Your task >>
All of the entries below, duplicated exactly, make up the answer.

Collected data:
◇ ◇ ◇ ◇

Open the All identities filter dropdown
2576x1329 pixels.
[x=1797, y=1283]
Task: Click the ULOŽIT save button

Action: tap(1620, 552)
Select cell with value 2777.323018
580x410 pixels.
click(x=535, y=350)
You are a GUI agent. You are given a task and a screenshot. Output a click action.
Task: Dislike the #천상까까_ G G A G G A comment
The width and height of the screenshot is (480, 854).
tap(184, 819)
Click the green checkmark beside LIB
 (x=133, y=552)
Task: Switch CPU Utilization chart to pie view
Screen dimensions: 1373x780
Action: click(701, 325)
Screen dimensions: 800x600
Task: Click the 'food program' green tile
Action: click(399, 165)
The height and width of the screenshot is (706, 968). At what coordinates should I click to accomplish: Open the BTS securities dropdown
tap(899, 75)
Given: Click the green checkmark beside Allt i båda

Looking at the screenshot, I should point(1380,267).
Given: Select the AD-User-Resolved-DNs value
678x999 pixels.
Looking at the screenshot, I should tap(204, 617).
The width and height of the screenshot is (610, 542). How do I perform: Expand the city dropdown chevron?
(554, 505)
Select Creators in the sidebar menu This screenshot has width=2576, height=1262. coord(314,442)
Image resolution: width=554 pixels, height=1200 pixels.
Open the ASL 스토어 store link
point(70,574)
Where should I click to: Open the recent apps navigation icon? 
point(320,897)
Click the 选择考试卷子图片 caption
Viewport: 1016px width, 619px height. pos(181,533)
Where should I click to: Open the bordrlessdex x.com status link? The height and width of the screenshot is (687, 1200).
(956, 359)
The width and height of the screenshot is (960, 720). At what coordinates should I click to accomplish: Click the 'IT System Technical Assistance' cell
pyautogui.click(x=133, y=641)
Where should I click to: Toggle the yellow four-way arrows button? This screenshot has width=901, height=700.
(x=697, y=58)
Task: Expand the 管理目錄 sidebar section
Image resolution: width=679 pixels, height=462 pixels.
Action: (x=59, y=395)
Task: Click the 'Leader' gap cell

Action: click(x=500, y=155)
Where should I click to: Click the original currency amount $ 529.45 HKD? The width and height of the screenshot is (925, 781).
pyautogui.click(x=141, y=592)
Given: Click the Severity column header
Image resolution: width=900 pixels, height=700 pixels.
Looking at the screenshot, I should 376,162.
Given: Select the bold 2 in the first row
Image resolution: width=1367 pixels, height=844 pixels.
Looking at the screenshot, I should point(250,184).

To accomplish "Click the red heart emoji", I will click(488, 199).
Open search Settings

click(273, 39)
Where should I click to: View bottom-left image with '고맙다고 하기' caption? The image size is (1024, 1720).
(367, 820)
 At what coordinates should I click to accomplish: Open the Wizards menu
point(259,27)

◇ ◇ ◇ ◇

Reply >>
Open the All identities filter dropdown
2576x1329 pixels.
[x=1797, y=1283]
Task: Click the ULOŽIT save button

Action: tap(1620, 552)
Select cell with value 2777.323018
580x410 pixels.
click(x=535, y=350)
You are a GUI agent. You are given a task and a screenshot. Output a click action.
Task: Dislike the #천상까까_ G G A G G A comment
The width and height of the screenshot is (480, 854).
tap(184, 819)
Click the green checkmark beside LIB
 (x=133, y=552)
Task: Switch CPU Utilization chart to pie view
Screen dimensions: 1373x780
Action: click(701, 325)
Screen dimensions: 800x600
Task: Click the 'food program' green tile
Action: click(399, 165)
The height and width of the screenshot is (706, 968). At what coordinates should I click to accomplish: Open the BTS securities dropdown
tap(899, 75)
Given: Click the green checkmark beside Allt i båda

Looking at the screenshot, I should point(1380,267).
Given: Select the AD-User-Resolved-DNs value
678x999 pixels.
Looking at the screenshot, I should tap(204, 617).
The width and height of the screenshot is (610, 542). How do I perform: Expand the city dropdown chevron?
(554, 505)
Select Creators in the sidebar menu This screenshot has width=2576, height=1262. coord(314,442)
Image resolution: width=554 pixels, height=1200 pixels.
Open the ASL 스토어 store link
point(70,574)
Where should I click to: Open the recent apps navigation icon? 
point(320,897)
Click the 选择考试卷子图片 caption
Viewport: 1016px width, 619px height. pos(181,533)
Where should I click to: Open the bordrlessdex x.com status link? The height and width of the screenshot is (687, 1200).
(956, 359)
The width and height of the screenshot is (960, 720). At what coordinates should I click to accomplish: Click the 'IT System Technical Assistance' cell
pyautogui.click(x=133, y=641)
Where should I click to: Toggle the yellow four-way arrows button? This screenshot has width=901, height=700.
(x=697, y=58)
Task: Expand the 管理目錄 sidebar section
Image resolution: width=679 pixels, height=462 pixels.
Action: (x=59, y=395)
Task: Click the 'Leader' gap cell

Action: click(x=500, y=155)
Where should I click to: Click the original currency amount $ 529.45 HKD? The width and height of the screenshot is (925, 781).
pyautogui.click(x=141, y=592)
Given: Click the Severity column header
Image resolution: width=900 pixels, height=700 pixels.
Looking at the screenshot, I should 376,162.
Given: Select the bold 2 in the first row
Image resolution: width=1367 pixels, height=844 pixels.
Looking at the screenshot, I should point(250,184).

To accomplish "Click the red heart emoji", I will click(488, 199).
Open search Settings

click(273, 39)
Where should I click to: View bottom-left image with '고맙다고 하기' caption? The image size is (1024, 1720).
(367, 820)
 At what coordinates should I click to accomplish: Open the Wizards menu
point(259,27)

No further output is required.